# [Your task]
Please look for the string "Switch" below and report every line in which it occurs.
[[ Data to process open ]]
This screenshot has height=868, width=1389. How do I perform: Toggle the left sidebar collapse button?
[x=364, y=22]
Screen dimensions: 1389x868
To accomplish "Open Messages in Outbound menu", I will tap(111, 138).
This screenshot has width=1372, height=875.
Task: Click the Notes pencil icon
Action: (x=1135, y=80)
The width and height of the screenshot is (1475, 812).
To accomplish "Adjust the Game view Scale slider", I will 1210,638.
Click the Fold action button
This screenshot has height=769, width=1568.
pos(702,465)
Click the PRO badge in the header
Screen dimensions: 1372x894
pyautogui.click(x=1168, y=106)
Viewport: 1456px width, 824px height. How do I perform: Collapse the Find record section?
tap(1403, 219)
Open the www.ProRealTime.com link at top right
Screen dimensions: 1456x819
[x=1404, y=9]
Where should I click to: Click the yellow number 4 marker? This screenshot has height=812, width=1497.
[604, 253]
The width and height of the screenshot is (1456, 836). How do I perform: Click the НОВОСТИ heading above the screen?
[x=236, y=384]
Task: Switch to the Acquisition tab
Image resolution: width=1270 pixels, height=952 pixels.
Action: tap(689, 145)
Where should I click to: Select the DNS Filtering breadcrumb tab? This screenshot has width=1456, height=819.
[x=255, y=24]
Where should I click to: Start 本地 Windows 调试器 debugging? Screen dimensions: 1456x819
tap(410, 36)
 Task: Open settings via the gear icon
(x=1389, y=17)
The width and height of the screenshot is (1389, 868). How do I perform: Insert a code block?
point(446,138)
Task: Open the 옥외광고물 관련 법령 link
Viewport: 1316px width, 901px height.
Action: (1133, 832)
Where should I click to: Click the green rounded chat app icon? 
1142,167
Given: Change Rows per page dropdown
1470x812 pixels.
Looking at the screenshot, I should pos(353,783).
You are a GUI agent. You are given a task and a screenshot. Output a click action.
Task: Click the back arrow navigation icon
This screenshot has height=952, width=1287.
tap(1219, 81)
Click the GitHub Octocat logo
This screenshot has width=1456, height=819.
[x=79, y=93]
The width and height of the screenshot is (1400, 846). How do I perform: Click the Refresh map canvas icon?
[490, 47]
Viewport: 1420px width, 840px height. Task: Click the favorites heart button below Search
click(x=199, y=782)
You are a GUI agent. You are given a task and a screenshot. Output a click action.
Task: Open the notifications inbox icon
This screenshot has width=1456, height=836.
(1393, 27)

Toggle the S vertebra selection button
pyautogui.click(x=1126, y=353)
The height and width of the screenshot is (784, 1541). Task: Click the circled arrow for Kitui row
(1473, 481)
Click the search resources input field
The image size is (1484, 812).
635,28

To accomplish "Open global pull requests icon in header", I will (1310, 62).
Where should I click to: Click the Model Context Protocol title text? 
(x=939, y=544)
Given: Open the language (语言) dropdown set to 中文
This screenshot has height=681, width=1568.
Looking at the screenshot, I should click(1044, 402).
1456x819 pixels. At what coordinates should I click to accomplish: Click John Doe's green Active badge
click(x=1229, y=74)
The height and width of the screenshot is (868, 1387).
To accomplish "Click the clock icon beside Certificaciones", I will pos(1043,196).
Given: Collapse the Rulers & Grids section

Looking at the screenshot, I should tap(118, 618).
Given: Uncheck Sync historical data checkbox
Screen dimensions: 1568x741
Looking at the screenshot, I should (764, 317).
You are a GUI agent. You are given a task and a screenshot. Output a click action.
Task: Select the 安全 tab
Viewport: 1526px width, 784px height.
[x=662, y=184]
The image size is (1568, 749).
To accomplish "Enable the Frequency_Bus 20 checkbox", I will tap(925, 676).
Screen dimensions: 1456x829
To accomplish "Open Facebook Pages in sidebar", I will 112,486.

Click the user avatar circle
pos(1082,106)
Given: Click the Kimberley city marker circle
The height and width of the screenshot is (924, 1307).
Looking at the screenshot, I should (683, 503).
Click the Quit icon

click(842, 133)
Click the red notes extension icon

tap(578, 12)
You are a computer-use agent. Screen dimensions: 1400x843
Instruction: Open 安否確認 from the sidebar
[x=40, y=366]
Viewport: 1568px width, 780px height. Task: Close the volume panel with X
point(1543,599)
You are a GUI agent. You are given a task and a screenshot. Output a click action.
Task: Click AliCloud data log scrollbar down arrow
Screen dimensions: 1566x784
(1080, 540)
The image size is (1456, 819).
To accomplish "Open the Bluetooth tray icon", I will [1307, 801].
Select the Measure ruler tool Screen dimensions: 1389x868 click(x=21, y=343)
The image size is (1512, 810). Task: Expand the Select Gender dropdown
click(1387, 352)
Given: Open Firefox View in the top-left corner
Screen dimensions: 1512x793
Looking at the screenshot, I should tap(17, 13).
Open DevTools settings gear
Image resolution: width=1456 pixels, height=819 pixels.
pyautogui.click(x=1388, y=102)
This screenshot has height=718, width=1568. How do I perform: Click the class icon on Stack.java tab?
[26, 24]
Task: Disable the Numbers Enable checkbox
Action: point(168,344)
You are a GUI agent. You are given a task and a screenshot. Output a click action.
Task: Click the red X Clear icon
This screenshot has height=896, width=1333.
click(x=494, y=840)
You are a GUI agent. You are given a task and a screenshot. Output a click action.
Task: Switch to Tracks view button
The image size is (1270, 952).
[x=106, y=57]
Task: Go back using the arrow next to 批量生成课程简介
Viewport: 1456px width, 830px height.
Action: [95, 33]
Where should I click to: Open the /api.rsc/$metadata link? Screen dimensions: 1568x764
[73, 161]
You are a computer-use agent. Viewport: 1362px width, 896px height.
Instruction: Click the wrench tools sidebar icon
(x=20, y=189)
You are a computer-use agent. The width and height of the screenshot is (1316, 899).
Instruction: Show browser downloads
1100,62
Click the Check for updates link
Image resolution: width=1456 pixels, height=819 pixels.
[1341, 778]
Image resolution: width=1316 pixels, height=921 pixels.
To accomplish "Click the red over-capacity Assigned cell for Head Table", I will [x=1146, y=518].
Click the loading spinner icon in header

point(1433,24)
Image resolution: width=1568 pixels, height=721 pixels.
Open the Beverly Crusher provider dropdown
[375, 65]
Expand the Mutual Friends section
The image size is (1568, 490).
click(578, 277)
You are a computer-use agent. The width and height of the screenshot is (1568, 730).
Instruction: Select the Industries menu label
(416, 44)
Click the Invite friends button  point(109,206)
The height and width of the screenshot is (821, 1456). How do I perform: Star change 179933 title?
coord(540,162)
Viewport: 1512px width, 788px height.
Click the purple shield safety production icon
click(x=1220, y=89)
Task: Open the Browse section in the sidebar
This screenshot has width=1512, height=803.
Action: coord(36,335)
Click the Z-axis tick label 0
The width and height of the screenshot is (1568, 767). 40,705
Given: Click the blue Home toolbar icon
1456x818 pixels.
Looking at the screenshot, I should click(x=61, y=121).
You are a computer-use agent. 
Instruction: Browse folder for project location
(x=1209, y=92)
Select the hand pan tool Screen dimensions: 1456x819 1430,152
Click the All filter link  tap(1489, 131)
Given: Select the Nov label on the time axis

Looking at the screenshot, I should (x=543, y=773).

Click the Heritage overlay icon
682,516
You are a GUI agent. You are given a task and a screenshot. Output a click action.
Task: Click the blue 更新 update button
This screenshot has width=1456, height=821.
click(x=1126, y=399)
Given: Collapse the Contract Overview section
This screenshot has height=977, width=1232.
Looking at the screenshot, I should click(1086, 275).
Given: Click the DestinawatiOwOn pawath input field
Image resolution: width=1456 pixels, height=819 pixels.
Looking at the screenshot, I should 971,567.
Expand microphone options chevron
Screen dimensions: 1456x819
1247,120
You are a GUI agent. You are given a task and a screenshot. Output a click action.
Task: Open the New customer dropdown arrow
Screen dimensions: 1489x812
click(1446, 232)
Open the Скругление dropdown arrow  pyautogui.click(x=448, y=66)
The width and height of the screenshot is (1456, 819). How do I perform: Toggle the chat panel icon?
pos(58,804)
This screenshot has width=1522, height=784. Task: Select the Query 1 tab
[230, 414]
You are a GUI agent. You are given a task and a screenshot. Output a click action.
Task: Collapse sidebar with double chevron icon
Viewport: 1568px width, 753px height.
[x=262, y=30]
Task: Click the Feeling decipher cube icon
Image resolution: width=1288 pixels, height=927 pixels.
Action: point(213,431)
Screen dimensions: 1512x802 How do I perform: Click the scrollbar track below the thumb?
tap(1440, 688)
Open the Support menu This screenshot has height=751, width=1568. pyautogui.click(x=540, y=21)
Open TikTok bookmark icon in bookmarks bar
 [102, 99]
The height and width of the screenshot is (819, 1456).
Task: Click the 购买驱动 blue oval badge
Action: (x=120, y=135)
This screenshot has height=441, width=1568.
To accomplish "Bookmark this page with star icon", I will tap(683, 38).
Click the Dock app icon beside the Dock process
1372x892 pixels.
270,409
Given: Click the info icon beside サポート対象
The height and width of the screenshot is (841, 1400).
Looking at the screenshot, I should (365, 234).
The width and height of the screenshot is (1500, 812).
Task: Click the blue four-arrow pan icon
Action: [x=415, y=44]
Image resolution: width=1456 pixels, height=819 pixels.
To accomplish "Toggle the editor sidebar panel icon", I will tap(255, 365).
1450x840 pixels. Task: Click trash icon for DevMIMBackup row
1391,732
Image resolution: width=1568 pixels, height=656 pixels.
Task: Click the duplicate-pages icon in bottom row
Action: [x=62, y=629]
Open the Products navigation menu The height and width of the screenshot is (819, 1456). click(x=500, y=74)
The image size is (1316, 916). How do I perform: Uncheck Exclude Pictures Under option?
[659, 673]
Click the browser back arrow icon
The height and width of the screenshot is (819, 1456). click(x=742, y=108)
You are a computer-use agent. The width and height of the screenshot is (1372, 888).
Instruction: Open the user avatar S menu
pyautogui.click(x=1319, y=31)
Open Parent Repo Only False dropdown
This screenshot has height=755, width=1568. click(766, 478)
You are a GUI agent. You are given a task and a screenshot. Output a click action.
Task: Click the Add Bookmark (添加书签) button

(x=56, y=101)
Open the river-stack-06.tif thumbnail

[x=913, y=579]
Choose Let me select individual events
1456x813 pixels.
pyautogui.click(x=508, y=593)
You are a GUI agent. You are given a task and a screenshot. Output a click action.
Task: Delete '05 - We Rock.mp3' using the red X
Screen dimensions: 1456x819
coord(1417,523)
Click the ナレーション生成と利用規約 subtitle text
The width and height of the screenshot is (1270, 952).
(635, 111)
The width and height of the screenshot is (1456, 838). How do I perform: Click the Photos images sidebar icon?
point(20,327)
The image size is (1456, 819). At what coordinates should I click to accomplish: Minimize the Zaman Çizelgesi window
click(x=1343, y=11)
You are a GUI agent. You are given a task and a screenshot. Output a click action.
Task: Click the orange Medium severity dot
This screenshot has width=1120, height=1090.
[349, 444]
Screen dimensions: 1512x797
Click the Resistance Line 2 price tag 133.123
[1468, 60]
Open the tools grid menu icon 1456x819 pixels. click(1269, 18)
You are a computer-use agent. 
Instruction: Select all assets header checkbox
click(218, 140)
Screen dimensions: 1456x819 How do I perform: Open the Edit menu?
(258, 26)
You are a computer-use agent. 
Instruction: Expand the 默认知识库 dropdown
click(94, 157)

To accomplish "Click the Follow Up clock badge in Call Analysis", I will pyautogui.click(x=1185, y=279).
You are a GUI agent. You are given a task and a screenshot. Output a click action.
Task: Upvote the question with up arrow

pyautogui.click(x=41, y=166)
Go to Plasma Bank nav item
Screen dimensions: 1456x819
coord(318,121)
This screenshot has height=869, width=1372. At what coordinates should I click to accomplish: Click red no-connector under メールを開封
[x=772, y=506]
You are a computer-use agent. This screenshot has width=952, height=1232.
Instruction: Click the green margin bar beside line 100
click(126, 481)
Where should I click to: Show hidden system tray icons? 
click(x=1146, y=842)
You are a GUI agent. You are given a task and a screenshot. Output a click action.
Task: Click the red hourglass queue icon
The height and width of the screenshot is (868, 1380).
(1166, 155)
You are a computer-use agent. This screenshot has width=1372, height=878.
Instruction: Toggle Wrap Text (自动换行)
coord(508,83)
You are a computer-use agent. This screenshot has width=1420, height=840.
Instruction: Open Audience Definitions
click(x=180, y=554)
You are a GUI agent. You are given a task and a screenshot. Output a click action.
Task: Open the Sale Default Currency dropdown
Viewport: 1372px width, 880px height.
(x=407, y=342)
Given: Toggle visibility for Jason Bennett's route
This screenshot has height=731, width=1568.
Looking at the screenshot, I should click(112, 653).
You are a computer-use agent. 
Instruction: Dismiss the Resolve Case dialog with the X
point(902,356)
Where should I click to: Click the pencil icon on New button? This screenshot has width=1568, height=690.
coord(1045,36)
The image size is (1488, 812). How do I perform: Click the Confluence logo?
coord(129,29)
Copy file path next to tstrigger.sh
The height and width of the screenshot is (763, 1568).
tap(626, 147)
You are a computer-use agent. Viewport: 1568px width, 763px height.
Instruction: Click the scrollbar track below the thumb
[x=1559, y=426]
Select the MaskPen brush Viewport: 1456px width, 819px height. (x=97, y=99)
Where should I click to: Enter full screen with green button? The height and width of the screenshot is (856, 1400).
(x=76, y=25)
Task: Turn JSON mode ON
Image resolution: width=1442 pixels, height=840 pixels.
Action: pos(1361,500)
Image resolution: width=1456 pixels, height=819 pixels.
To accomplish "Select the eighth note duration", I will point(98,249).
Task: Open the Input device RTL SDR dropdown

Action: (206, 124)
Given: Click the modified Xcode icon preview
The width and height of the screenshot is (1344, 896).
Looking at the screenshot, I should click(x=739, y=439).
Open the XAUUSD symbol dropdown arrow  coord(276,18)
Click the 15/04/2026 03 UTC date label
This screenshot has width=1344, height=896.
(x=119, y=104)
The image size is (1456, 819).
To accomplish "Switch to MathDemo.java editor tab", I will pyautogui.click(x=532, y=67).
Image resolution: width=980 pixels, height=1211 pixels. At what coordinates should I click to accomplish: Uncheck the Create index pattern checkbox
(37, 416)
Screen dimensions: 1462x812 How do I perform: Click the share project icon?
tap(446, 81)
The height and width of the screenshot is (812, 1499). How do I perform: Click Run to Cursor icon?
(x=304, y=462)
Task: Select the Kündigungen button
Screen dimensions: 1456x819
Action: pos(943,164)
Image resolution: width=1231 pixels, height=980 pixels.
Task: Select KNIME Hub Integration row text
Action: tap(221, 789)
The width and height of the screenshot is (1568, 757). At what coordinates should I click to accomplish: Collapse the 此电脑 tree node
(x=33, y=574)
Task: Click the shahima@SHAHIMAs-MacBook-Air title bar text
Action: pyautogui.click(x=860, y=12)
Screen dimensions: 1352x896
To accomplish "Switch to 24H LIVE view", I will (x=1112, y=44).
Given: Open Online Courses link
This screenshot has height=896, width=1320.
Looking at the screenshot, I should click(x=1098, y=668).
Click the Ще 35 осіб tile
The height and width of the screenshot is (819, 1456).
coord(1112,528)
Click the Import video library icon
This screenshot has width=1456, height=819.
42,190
[[ Data to process closed ]]
# [Task output]
Task: Switch to the Acquisition tab
Task: Switch to Tracks view button
To accomplish "Switch to MathDemo.java editor tab", I will pyautogui.click(x=532, y=67).
To accomplish "Switch to 24H LIVE view", I will (x=1112, y=44).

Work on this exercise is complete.